This document outlines the complete backend setup for the git-search application. It covers the overall architecture, database design, APIs, hosting, infrastructure, security, and maintenance practices in clear, everyday language.
The backend of git-search is built with a modern serverless approach, leveraging Next.js’s App Router for both page rendering and API routes. Here’s how it’s organized and why it works:
• Design Patterns & Frameworks
- Next.js 15 (App Router): Handles server-side rendering (SSR), static site generation (SSG), and API routes in one framework. API routes are treated as serverless functions that scale automatically.

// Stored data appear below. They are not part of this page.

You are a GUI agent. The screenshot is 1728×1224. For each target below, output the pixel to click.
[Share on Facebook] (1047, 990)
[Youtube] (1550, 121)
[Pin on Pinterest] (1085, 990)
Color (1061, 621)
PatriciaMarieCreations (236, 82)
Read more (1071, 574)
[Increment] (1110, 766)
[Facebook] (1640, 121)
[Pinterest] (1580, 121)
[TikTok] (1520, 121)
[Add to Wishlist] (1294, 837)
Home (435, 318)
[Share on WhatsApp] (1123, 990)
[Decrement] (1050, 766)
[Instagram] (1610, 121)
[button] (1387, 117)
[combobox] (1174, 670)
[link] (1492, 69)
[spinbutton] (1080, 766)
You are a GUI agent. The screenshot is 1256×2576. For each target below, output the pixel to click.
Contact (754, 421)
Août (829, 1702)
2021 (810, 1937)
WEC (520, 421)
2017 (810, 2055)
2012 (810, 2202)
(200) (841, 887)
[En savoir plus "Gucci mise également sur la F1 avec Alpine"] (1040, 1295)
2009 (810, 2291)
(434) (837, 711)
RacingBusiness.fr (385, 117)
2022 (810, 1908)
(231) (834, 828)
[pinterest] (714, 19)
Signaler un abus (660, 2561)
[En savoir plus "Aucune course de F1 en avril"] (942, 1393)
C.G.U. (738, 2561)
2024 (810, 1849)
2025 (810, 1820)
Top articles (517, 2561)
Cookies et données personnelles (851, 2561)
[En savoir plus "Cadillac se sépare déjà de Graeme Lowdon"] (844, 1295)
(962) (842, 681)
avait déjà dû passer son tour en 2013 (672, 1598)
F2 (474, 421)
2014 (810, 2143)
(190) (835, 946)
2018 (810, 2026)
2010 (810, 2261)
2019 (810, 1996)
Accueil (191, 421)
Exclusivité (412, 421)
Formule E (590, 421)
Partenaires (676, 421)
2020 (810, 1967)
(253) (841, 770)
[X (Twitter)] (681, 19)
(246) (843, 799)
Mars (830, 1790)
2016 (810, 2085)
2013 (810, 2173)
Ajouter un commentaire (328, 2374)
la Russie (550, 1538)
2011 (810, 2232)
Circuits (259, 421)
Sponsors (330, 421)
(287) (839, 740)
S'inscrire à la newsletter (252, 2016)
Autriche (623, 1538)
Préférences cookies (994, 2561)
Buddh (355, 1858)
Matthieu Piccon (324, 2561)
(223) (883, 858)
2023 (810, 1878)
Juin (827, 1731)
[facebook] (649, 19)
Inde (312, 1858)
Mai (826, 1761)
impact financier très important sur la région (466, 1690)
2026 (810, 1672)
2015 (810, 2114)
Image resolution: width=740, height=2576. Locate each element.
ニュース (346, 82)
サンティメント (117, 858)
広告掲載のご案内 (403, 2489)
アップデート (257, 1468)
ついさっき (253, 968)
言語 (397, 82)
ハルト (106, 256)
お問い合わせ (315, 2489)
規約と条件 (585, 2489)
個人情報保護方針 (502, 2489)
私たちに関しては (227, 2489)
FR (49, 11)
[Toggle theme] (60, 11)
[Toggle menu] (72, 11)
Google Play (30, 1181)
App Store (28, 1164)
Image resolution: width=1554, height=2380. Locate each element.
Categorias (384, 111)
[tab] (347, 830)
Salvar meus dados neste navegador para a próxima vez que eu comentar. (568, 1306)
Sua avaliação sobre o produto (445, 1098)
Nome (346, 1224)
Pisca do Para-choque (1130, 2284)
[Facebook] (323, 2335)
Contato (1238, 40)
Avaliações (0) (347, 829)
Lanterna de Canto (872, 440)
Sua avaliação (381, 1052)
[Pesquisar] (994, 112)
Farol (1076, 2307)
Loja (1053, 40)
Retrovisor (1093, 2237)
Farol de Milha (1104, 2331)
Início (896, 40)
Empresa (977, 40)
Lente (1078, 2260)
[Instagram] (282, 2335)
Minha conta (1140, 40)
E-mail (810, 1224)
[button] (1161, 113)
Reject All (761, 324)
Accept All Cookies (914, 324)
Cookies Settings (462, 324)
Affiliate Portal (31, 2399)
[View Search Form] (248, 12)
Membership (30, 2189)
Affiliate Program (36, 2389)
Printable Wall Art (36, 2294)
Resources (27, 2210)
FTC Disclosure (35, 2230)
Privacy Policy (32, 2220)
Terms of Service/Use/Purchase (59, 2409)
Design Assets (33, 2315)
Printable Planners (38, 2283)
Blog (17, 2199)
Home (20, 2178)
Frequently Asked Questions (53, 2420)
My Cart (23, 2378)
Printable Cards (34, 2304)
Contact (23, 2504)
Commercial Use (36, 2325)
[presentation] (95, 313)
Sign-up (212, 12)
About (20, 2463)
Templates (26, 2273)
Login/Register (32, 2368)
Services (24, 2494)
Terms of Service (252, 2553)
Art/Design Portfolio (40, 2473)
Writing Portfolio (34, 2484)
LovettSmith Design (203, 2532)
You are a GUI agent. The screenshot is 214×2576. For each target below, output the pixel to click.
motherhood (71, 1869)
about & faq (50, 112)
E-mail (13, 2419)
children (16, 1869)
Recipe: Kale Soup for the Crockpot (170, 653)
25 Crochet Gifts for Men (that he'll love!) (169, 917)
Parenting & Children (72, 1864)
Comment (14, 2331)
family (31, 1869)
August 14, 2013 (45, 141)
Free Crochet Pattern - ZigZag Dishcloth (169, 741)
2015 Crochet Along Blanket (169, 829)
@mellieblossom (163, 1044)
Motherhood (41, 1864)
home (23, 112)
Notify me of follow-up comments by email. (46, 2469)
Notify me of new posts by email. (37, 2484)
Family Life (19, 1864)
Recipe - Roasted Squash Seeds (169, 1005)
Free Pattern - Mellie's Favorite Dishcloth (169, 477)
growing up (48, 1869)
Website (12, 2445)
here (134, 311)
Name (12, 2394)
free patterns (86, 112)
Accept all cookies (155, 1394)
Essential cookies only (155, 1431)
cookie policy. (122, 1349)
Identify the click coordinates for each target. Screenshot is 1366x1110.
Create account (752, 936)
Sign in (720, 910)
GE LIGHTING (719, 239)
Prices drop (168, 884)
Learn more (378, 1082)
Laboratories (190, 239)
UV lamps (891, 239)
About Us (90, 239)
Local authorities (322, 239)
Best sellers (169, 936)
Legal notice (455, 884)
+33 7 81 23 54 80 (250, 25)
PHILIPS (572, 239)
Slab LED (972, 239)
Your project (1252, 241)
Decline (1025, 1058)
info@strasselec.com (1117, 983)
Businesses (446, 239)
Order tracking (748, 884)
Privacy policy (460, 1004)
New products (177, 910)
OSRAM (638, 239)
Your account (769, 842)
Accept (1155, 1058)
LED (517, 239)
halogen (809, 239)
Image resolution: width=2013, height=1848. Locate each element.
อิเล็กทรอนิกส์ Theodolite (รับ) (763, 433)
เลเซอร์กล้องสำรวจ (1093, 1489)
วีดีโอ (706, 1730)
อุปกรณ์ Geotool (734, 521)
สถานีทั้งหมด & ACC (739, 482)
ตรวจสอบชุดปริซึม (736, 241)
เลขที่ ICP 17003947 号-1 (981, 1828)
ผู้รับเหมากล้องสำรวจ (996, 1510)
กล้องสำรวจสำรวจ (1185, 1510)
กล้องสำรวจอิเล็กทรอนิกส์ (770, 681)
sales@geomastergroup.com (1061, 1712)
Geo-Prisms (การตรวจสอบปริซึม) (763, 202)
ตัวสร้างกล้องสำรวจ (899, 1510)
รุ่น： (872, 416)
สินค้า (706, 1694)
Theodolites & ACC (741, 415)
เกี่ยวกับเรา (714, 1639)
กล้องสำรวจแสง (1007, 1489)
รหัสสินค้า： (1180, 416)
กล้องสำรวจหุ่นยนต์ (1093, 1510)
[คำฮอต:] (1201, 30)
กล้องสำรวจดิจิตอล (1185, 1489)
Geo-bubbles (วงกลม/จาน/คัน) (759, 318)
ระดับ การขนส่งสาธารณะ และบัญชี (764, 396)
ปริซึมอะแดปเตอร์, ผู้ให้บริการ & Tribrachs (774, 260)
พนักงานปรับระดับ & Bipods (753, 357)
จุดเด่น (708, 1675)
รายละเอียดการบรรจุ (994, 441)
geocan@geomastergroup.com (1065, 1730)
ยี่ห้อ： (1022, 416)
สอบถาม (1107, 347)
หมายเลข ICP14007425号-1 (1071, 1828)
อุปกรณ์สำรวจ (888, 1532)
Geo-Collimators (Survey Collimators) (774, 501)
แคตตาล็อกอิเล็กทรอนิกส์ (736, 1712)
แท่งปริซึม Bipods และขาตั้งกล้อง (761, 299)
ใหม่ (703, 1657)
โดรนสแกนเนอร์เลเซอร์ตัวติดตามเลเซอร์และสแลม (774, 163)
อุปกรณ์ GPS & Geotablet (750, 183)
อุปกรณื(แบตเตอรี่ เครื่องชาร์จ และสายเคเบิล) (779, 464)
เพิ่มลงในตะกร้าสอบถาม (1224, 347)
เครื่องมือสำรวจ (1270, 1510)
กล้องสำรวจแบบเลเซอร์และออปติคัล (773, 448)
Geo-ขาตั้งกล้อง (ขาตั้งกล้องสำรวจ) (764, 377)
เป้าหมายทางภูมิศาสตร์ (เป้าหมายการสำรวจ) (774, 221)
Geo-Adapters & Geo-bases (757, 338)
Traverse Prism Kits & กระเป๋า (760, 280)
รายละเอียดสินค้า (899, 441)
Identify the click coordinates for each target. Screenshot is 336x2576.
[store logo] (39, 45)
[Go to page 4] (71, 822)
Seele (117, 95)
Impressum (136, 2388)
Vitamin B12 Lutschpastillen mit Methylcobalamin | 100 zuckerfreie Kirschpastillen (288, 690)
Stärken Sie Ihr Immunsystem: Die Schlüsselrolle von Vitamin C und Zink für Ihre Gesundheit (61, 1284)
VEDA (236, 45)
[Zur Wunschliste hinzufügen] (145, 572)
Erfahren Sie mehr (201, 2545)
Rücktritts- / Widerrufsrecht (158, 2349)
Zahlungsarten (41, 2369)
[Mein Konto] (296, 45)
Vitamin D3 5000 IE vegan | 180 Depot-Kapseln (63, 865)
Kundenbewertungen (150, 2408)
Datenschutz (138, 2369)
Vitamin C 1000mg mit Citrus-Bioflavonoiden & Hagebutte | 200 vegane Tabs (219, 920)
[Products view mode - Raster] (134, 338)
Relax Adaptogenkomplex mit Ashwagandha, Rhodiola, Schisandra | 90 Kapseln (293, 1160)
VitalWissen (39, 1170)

- TypeScript: Applies type safety across the entire codebase, reducing bugs and improving developer productivity.
- Layered Structure: Separates code into directories (
app,components,hooks,lib,types) for clear concerns: •app/: Pages, layouts, and API endpoints.
•components/: Reusable UI elements.
•hooks/: Custom React hooks for data fetching.
•lib/: Utility functions and external client configurations (Supabase, Octokit).
•types/: Shared TypeScript interfaces.
• Scalability & Performance
- Serverless Functions: Each API route scales independently on Vercel.
- Stateless Design: Functions don’t hold session data in memory; user sessions are managed by Clerk and Supabase.
- Edge Caching & CDN: Vercel’s global network caches static assets and serverless responses, reducing latency.
- Database Connection Pooling: Supabase’s managed PostgreSQL handles connections efficiently under load.
• Maintainability
- Modular Code: Clear folder structure makes it easy to locate and update features.
- Environment Validation: At startup, the app checks that critical environment variables are present.
- Migrations: Supabase SQL migration files track all database schema changes.
Key Backend Tech Stack
- Next.js 15 (App Router)
- TypeScript
- Clerk (authentication)
- Supabase (PostgreSQL + RLS)
- Octokit (GitHub API client)
- Vercel AI SDK
- Docker (dev container)
The project uses Supabase’s managed PostgreSQL service as its primary data store. Here’s how data is handled:
• Database Type & System
- SQL Database: PostgreSQL hosted by Supabase.
- Managed Service: Automatic backups, high availability, and performance tuning provided by Supabase.
• Data Organization & Access
- Tables: Stores user-specific data such as favorites, chat histories, and search logs.
- Row-Level Security (RLS): Ensures each user only sees their own data based on policies defined per table.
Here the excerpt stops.